## What is required
The listing below must be given again in full, exactly.
━━━ Data provided ━━━
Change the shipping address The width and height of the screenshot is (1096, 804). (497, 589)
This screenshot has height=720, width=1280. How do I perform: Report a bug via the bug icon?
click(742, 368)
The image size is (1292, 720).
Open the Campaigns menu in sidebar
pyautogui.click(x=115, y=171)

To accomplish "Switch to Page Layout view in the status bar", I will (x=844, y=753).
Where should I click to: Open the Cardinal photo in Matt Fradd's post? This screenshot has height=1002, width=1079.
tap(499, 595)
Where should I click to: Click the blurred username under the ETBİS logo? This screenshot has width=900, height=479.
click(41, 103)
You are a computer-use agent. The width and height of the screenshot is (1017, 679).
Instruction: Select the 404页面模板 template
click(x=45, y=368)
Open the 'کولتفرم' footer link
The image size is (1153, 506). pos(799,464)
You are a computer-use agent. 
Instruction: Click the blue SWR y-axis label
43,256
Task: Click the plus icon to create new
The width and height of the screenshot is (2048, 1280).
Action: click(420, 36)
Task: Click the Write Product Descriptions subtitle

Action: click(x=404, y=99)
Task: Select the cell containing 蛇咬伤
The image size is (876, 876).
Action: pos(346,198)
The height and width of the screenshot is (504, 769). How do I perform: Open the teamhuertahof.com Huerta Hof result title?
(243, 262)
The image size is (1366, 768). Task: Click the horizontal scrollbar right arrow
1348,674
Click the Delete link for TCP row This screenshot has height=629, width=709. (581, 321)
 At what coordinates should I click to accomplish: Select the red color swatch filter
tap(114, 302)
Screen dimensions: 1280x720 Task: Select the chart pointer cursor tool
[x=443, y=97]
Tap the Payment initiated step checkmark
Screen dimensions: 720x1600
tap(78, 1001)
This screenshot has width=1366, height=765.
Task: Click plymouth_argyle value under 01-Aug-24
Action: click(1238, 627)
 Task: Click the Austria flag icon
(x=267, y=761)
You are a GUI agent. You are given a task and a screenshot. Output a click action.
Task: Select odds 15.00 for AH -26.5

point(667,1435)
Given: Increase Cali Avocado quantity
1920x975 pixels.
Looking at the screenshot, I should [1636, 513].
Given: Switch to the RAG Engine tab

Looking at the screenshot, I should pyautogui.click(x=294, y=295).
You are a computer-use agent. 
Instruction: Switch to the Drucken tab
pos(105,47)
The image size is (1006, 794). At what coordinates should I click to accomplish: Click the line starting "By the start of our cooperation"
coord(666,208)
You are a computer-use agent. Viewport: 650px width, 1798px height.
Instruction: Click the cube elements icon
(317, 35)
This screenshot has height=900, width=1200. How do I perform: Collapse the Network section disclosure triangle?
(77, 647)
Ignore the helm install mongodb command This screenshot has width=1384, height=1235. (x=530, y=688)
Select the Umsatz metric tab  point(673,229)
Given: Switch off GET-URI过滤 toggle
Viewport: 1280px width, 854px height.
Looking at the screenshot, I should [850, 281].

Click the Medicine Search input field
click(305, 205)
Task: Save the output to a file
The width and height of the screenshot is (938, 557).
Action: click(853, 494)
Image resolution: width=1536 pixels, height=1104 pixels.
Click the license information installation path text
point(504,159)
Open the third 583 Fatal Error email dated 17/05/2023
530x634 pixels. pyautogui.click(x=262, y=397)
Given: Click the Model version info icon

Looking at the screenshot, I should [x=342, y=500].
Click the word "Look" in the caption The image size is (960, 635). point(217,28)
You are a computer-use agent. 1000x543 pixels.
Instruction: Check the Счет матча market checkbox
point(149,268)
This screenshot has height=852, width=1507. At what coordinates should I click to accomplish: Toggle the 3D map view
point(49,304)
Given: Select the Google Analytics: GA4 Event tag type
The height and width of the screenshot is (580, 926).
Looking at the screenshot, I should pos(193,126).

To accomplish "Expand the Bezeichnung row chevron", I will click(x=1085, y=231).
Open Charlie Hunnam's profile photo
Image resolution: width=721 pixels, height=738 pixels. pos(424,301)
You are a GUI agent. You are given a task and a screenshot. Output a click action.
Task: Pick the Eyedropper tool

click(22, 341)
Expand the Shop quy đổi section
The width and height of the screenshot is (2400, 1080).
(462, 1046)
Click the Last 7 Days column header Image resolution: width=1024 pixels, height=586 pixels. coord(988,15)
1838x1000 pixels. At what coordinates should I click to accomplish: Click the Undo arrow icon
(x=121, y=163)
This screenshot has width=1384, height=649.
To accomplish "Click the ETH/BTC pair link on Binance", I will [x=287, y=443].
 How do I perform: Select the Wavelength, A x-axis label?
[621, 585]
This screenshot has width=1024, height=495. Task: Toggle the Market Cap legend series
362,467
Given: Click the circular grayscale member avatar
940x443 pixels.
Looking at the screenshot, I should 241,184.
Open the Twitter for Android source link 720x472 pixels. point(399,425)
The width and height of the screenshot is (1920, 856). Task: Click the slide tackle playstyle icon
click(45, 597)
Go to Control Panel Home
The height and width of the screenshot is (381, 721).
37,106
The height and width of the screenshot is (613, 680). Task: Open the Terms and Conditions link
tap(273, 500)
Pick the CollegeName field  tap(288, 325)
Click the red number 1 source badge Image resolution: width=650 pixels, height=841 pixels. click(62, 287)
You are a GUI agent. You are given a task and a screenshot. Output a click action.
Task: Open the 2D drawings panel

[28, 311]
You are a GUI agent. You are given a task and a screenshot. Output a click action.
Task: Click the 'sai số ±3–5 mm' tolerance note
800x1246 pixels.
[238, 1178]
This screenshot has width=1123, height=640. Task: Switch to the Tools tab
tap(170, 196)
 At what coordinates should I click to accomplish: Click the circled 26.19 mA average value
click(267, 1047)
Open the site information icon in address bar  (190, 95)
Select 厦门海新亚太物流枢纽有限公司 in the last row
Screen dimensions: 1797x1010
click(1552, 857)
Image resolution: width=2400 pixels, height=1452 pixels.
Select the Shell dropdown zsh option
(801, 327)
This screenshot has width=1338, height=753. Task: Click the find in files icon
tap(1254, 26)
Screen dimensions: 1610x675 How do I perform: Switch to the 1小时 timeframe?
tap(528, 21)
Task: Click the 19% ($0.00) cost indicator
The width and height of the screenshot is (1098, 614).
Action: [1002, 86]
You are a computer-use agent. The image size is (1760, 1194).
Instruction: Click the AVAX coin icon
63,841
━━━
## Answer to this exercise
Change the shipping address The width and height of the screenshot is (1096, 804). (497, 589)
This screenshot has height=720, width=1280. How do I perform: Report a bug via the bug icon?
click(742, 368)
The image size is (1292, 720).
Open the Campaigns menu in sidebar
pyautogui.click(x=115, y=171)

To accomplish "Switch to Page Layout view in the status bar", I will (x=844, y=753).
Where should I click to: Open the Cardinal photo in Matt Fradd's post? This screenshot has height=1002, width=1079.
tap(499, 595)
Where should I click to: Click the blurred username under the ETBİS logo? This screenshot has width=900, height=479.
click(41, 103)
You are a computer-use agent. The width and height of the screenshot is (1017, 679).
Instruction: Select the 404页面模板 template
click(x=45, y=368)
Open the 'کولتفرم' footer link
The image size is (1153, 506). pos(799,464)
You are a computer-use agent. 
Instruction: Click the blue SWR y-axis label
43,256
Task: Click the plus icon to create new
The width and height of the screenshot is (2048, 1280).
Action: click(420, 36)
Task: Click the Write Product Descriptions subtitle

Action: click(x=404, y=99)
Task: Select the cell containing 蛇咬伤
The image size is (876, 876).
Action: pos(346,198)
The height and width of the screenshot is (504, 769). How do I perform: Open the teamhuertahof.com Huerta Hof result title?
(243, 262)
The image size is (1366, 768). Task: Click the horizontal scrollbar right arrow
1348,674
Click the Delete link for TCP row This screenshot has height=629, width=709. (581, 321)
 At what coordinates should I click to accomplish: Select the red color swatch filter
tap(114, 302)
Screen dimensions: 1280x720 Task: Select the chart pointer cursor tool
[x=443, y=97]
Tap the Payment initiated step checkmark
Screen dimensions: 720x1600
tap(78, 1001)
This screenshot has width=1366, height=765.
Task: Click plymouth_argyle value under 01-Aug-24
Action: click(1238, 627)
 Task: Click the Austria flag icon
(x=267, y=761)
You are a GUI agent. You are given a task and a screenshot. Output a click action.
Task: Select odds 15.00 for AH -26.5

point(667,1435)
Given: Increase Cali Avocado quantity
1920x975 pixels.
Looking at the screenshot, I should [1636, 513].
Given: Switch to the RAG Engine tab

Looking at the screenshot, I should pyautogui.click(x=294, y=295).
You are a computer-use agent. 
Instruction: Switch to the Drucken tab
pos(105,47)
The image size is (1006, 794). At what coordinates should I click to accomplish: Click the line starting "By the start of our cooperation"
coord(666,208)
You are a computer-use agent. Viewport: 650px width, 1798px height.
Instruction: Click the cube elements icon
(317, 35)
This screenshot has height=900, width=1200. How do I perform: Collapse the Network section disclosure triangle?
(77, 647)
Ignore the helm install mongodb command This screenshot has width=1384, height=1235. (x=530, y=688)
Select the Umsatz metric tab  point(673,229)
Given: Switch off GET-URI过滤 toggle
Viewport: 1280px width, 854px height.
Looking at the screenshot, I should [850, 281].

Click the Medicine Search input field
click(305, 205)
Task: Save the output to a file
The width and height of the screenshot is (938, 557).
Action: click(853, 494)
Image resolution: width=1536 pixels, height=1104 pixels.
Click the license information installation path text
point(504,159)
Open the third 583 Fatal Error email dated 17/05/2023
530x634 pixels. pyautogui.click(x=262, y=397)
Given: Click the Model version info icon

Looking at the screenshot, I should [x=342, y=500].
Click the word "Look" in the caption The image size is (960, 635). point(217,28)
You are a computer-use agent. 1000x543 pixels.
Instruction: Check the Счет матча market checkbox
point(149,268)
This screenshot has height=852, width=1507. At what coordinates should I click to accomplish: Toggle the 3D map view
point(49,304)
Given: Select the Google Analytics: GA4 Event tag type
The height and width of the screenshot is (580, 926).
Looking at the screenshot, I should pos(193,126).

To accomplish "Expand the Bezeichnung row chevron", I will click(x=1085, y=231).
Open Charlie Hunnam's profile photo
Image resolution: width=721 pixels, height=738 pixels. pos(424,301)
You are a GUI agent. You are given a task and a screenshot. Output a click action.
Task: Pick the Eyedropper tool

click(22, 341)
Expand the Shop quy đổi section
The width and height of the screenshot is (2400, 1080).
(462, 1046)
Click the Last 7 Days column header Image resolution: width=1024 pixels, height=586 pixels. coord(988,15)
1838x1000 pixels. At what coordinates should I click to accomplish: Click the Undo arrow icon
(x=121, y=163)
This screenshot has width=1384, height=649.
To accomplish "Click the ETH/BTC pair link on Binance", I will [x=287, y=443].
 How do I perform: Select the Wavelength, A x-axis label?
[621, 585]
This screenshot has width=1024, height=495. Task: Toggle the Market Cap legend series
362,467
Given: Click the circular grayscale member avatar
940x443 pixels.
Looking at the screenshot, I should 241,184.
Open the Twitter for Android source link 720x472 pixels. point(399,425)
The width and height of the screenshot is (1920, 856). Task: Click the slide tackle playstyle icon
click(45, 597)
Go to Control Panel Home
The height and width of the screenshot is (381, 721).
37,106
The height and width of the screenshot is (613, 680). Task: Open the Terms and Conditions link
tap(273, 500)
Pick the CollegeName field  tap(288, 325)
Click the red number 1 source badge Image resolution: width=650 pixels, height=841 pixels. click(62, 287)
You are a GUI agent. You are given a task and a screenshot. Output a click action.
Task: Open the 2D drawings panel

[28, 311]
You are a GUI agent. You are given a task and a screenshot. Output a click action.
Task: Click the 'sai số ±3–5 mm' tolerance note
800x1246 pixels.
[238, 1178]
This screenshot has width=1123, height=640. Task: Switch to the Tools tab
tap(170, 196)
 At what coordinates should I click to accomplish: Click the circled 26.19 mA average value
click(267, 1047)
Open the site information icon in address bar  (190, 95)
Select 厦门海新亚太物流枢纽有限公司 in the last row
Screen dimensions: 1797x1010
click(1552, 857)
Image resolution: width=2400 pixels, height=1452 pixels.
Select the Shell dropdown zsh option
(801, 327)
This screenshot has width=1338, height=753. Task: Click the find in files icon
tap(1254, 26)
Screen dimensions: 1610x675 How do I perform: Switch to the 1小时 timeframe?
tap(528, 21)
Task: Click the 19% ($0.00) cost indicator
The width and height of the screenshot is (1098, 614).
Action: [1002, 86]
You are a computer-use agent. The image size is (1760, 1194).
Instruction: Click the AVAX coin icon
63,841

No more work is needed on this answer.